India slipped 21 places on the World Economic Forum’s Global Gender Gap index to a lowly 108, behind neighbours China and Bangladesh, primarily due to less participation of women in the economy and low wages. Moreover, India’s latest ranking is 10 notches lower than its reading in 2006 when the WEF started measuring the gender gap. According to the WEF Global Gender Gap Report 2017, India has closed 67 per cent of its gender gap, less than many of its international peers, and some of its neighbours like Bangladesh ranked 47th while China was placed at 100th.
Globally also, this year’s story is a bleak one. For the first time since the WEF began measuring the gap across four pillars — health, education, the workplace and political representation — the global gap has actually widened.
“A decade of slow but steady progress on improving parity between the sexes came to a halt in 2017, with the global gender gap widening for the first time since the WEF’s Global Gender Gap Report was first published in 2006,” it said.
The findings in this year’s report, published today, showed that an overall 68 per cent of the global gender gap has been closed. This is a slight deterioration from 2016 when the gap closed was 68.3 per cent.
At the current rate of progress, the global gender gap will take 100 years to bridge, compared to 83 last year.
The case is worse in terms of workplace gender divide, which the report estimates will take 217 years to close.
On a positive note, however, a number of countries are bucking the dismal global trend as over one-half of all 144 countries measured this year have seen their score improve in the past 12 months, the report noted.
At the top of the Global Gender Gap Index is Iceland. The country has closed nearly 88 per cent of its gap. It has been the world’s most gender-equal country for nine years.
Others in the top 10 include Norway (2nd), Finland (3rd), Rwanda (4) and Sweden (5), Nicaragua (6) and Slovenia (7), Ireland (8), New Zealand (9) and the Philippines (10).
India’s greatest challenges lie in the economic participation and opportunity pillar where the country is ranked 139 as well as health and survival pillar where the country is ranked 141, the WEF said.
The report attributed much of India’s decline in position on the overall Global Gender Gap Index to a widening of its gender gaps in political empowerment as well as healthy life expectancy and basic literacy.
“With more than 50 years having passed since the inauguration of the nation’s first female prime minister in 1966, maintaining its global top 20 ranking on the political empowerment sub-index will require India to make progress on this dimension with a new generation of female political leadership,” the report said.

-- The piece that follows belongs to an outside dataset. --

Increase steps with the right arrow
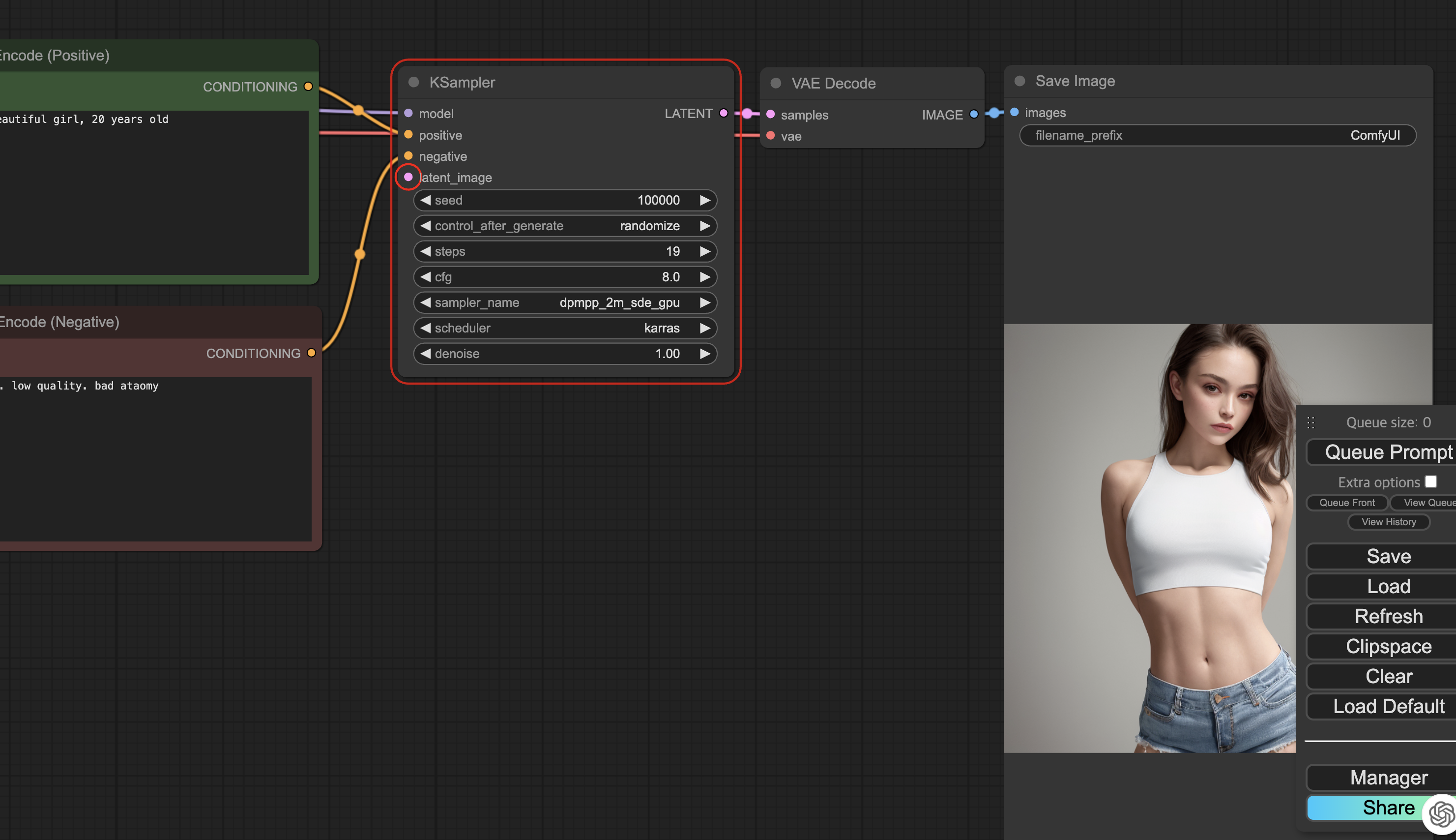 point(704,251)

Moreover, the scale of India’s gender gap in women’s share among legislators, senior officials and managers as well as professional and technical workers highlights that continued efforts will be needed to achieve parity in economic opportunity and participation.
In India, the workplace gender gap is reinforced by extremely low participation of women in the economy (136 out of the total 144 countries covered) and low wages for those who work (136th ranking for estimated earned income), the WEF said, adding that “on average, 66 per cent of women’s work in India is unpaid, compared to 12 per cent of men’s”.

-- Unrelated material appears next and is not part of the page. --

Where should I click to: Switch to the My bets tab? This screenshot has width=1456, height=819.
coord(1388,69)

On a positive note, India succeeded in fully closing its primary and secondary education enrolment gender gaps for the second year running and for the first time has nearly closed its tertiary education gender gap. However, it continues to rank fourth-lowest in the world on health and survival, remaining the world’s least-improved country on this sub-index over the past decade, the WEF stated.
“Competitiveness on a national and on a business level will be decided more than ever before by the innovative capacity of a country or a company. Those will succeed best who understand to integrate women as an important force into their talent pool,” said Klaus Schwab, founder and Executive Chairman, World Economic Forum (WEF).